Consignes
• a. D'après la critique du roman de Simmel, quelle était d'abord la profession de l'auteur ?
• b. Dans la critique du roman de Simmel, recopiez le passage qui commence par « On n’a pas toujours » et se termine par « 1966 (Robert Laffont) ».

Texte étudié
++++++++++

On n’a pas toujours du caviar – Johannes Mario Simmel

Par Michel Dufour

Date de publication originale : 1960
(Es Muss Nicht Immer Kaviar Sein)

Date de publication française : 1966 (Robert Laffont)
Traduction de l’allemand : Paul Lavigne
Genres : Espionnage, aventure
Personnages principaux : Thomas Lieven, banquier et espion malgré lui

Quand j’étais dans la jeune vingtaine, après avoir épuisé les Agatha Christie et les Conan Doyle, j’étais tombé par hasard sur ce roman de Simmel qui m’avait bien satisfait. Je l’ai revu dernièrement en Pavillons Poche et j’ai voulu voir l’effet qu’il me faisait encore une cinquantaine d’années après. Simmel n’a pas beaucoup écrit, c’était d’abord un ingénieur chimiste, mais on a vendu plus de 30 millions d’exemplaires de ce roman. J’ai fait le pari qu’il n’avait pas trop vieilli.

++++++++++

Données fournies
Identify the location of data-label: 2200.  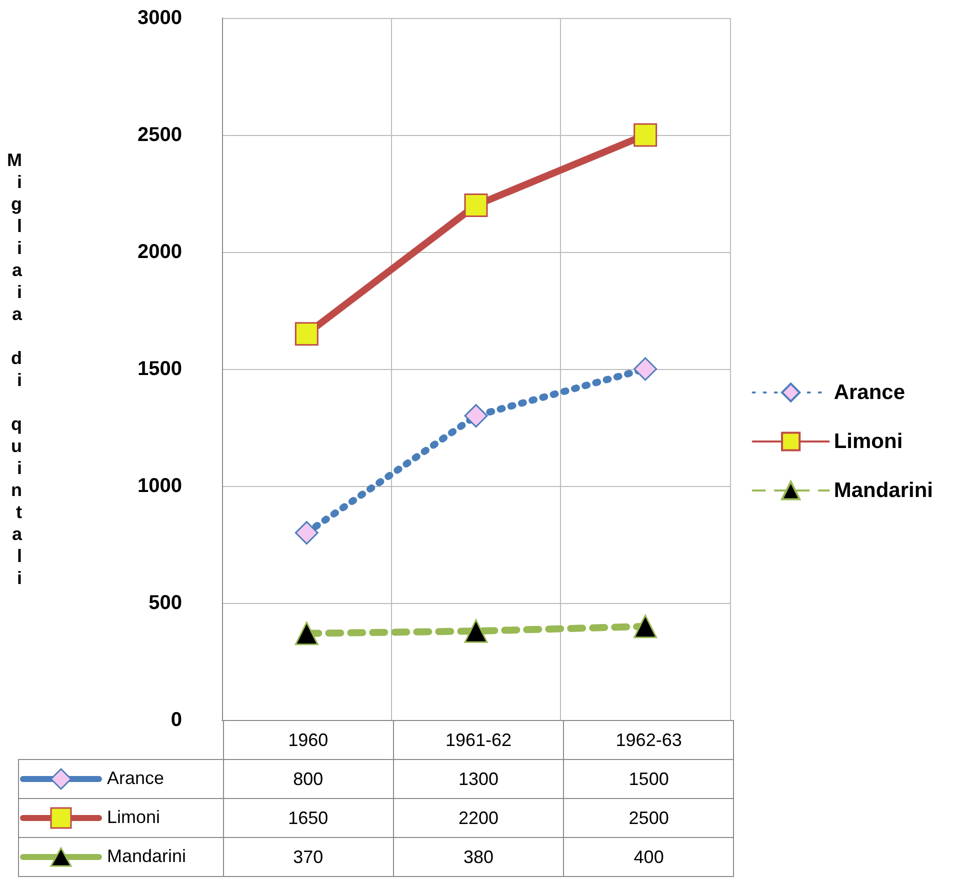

++++++++++

Réponses numérotées
• a. Simmel était d'abord ingénieur chimiste.

• b.
On n’a pas toujours du caviar – Johannes Mario Simmel

Par Michel Dufour

Date de publication originale : 1960
(Es Muss Nicht Immer Kaviar Sein)

Date de publication française : 1966 (Robert Laffont)